Group revenue was down 2.8% to US$465.5 million, 3% lower from US$478.7 million in 1Q16 year, due to lower non-branded sales in the US.

This was partially because its US subsidiary, Del Monte Foods Inc (DMFI), which accounted for 75% of 1Q’s group sales, generated 6% lower revenue from the prior year due to the continued impact of unbranded sales.

In a Thursday filing, Del Monte says DMFI historically incurs a loss in the first quarter, which is seasonally its weakest quarter and accounts for only 19%-21% of full-year sales.

The losses were partially offset by the group’s operating profit, which more than doubled to US$6.8 million due to the rise of operating margin by 0.9 percentage points.

Del Monte also reported strong performances in the Philippines under the Del Monte brand, with sales up 14% in peso terms; as well as sales of the S&W branded business in Asia and the Middle East, which rose 12% in the first quarter mainly due to strong sales of canned fruit in North Asia on the back of improved distribution.

EBITDA was 20% higher than the prior year at US$23.7 million, which would have stood at US$28.6 million, if it was not dragged down by US$4.9 million of one-off expenses before tax, which included closure of the group’s North Carolina plant. The higher EBITDA was due to lower operating expenses, which resulted from initial savings from a restructuring that started in FY2016.

“With the first quarter being seasonally the weakest quarter in the US, we expect improved profitability in the coming quarters,” says Joselito D Campos, Jr, managing director and group CEO of Del Monte.

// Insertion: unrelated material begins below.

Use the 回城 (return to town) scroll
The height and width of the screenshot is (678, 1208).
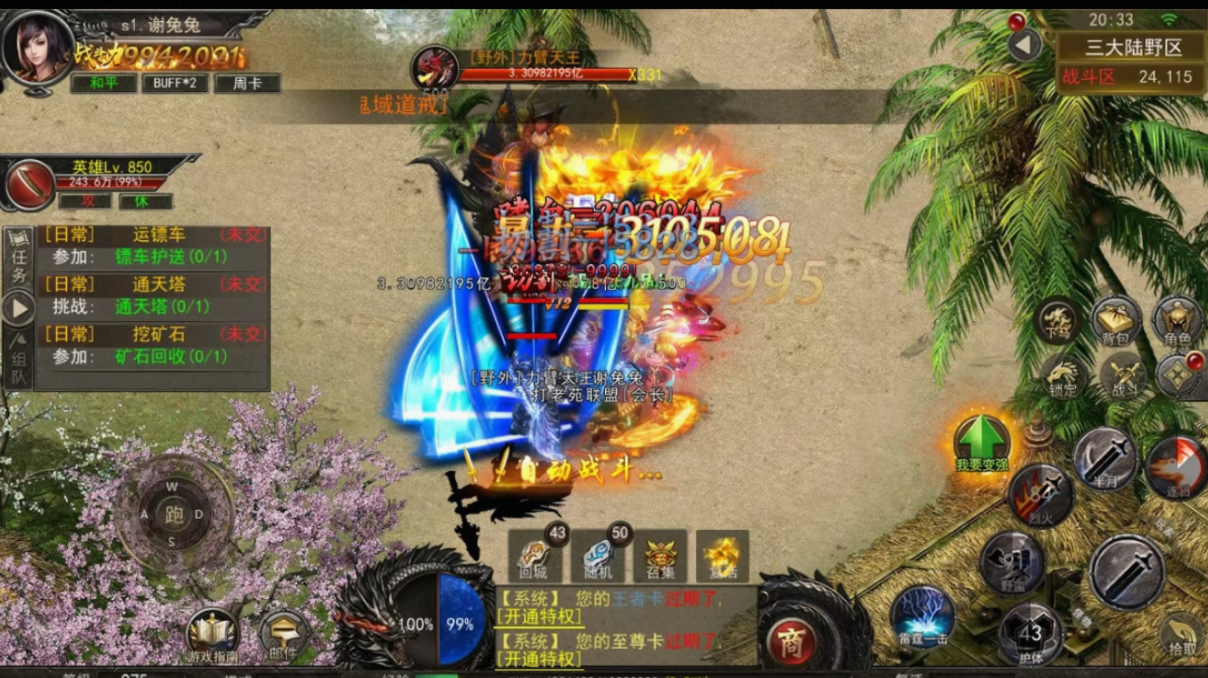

“We continue to align operations with our strategic direction to strengthen the group’s core business, gain market share, increase margins and expand into adjacent categories as part of a long-range plan to grow our sales and profits in the years ahead.”

Del Monte says it will continue to be profitable for FY17.

As at 9:25 a.m., shares of Del Monte Pacific are trading 1.35% lower at 36.5 Singaporean cents.